Hybrid Multi-Retriever Orchestration
Long-term conversational memory improving Recall@5 from 0.65 to 0.83
Overview
LLMs have a memory problem — they forget context across long conversations. I designed a multi-retriever orchestration system that routes queries across BM25, TF-IDF, FAISS, SVM, and Time-Weighted retrievers using intent classification. The jump from 0.65 to 0.83 Recall@5 on LongMemEval proved that smarter retrieval architectures can meaningfully improve conversational continuity.
The Problem
Large language models have a fundamental memory limitation — they lose context across long conversations. As conversations grow, critical information from earlier exchanges gets pushed out of the context window or loses relevance in the attention mechanism. This makes LLMs unreliable for extended interactions where continuity matters.
Existing approaches to conversational memory relied on simple retrieval — storing conversation chunks and retrieving them by semantic similarity.

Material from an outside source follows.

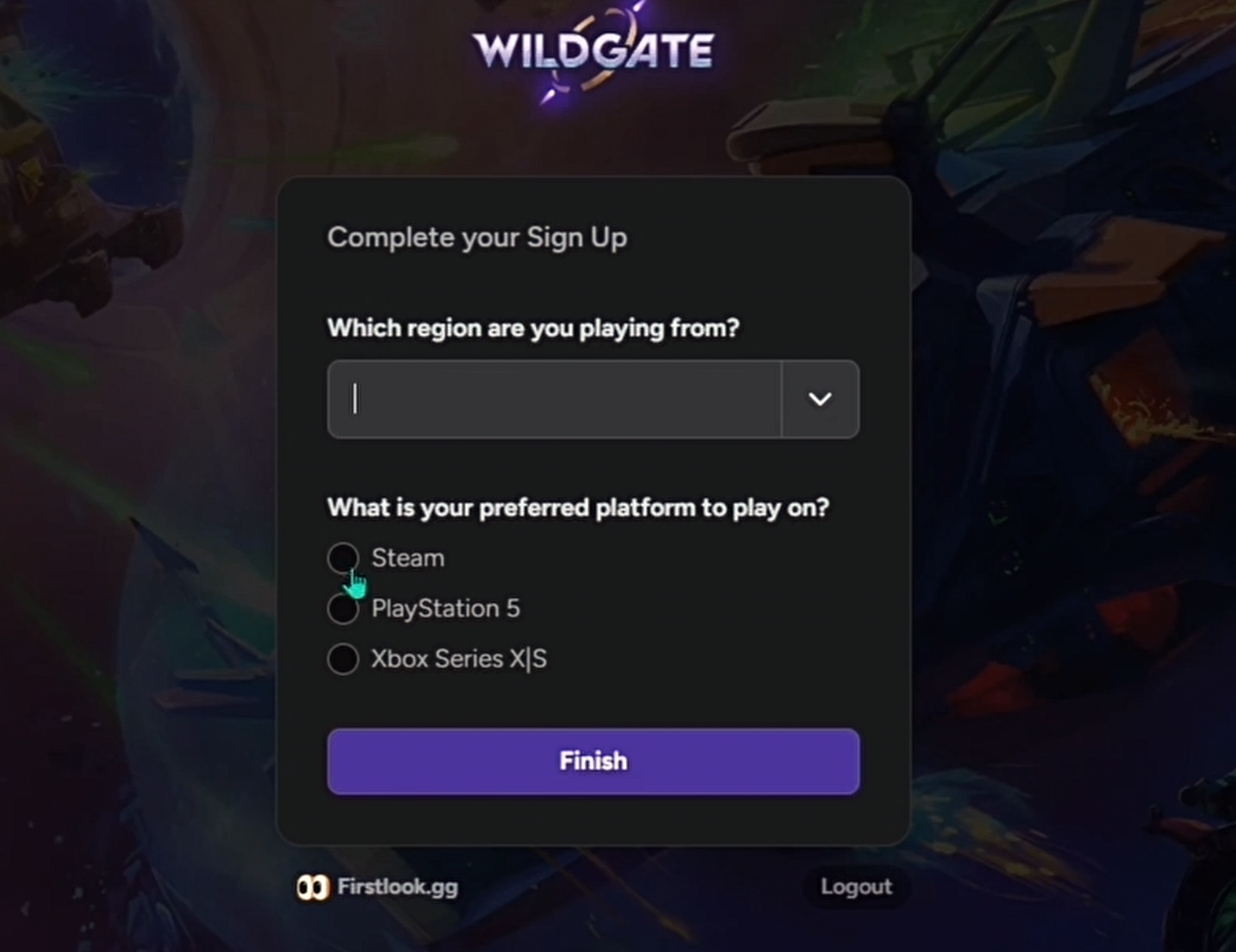The width and height of the screenshot is (1236, 952).
Task: Click empty card space below the Finish button
Action: point(594,820)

This missed temporal relationships, conversation structure, and the nuanced ways humans reference past context.
The Approach
I designed a multi-retriever orchestration system that combines three complementary retrieval strategies: semantic search (finding conceptually similar past exchanges), temporal indexing (understanding recency and time-based relevance), and conversation graph traversal (following reference chains between dialogue turns).
The orchestrator weighted results from each retriever based on the query type — factual lookups favored semantic search, while continuity questions prioritized temporal and graph-based retrieval. Built with Python, PyTorch, LangChain for the retrieval framework, and FAISS for efficient vector search.
Results
The system improved Recall@5 from 0.65 to 0.83 on the LongMemEval benchmark — a meaningful improvement that demonstrated the value of multi-strategy retrieval over single-retriever approaches. The temporal and graph components each contributed measurable gains, validating the orchestration architecture.
Lessons Learned
Memory in conversational AI isn't just about storing information — it's about understanding which information matters when. The graph-based retriever was particularly effective at capturing conversational structure that pure semantic search missed.
Benchmark improvements don't always translate linearly to perceived quality in real conversations, but the Recall@5 gains correlated strongly with user ratings of conversational coherence in qualitative testing.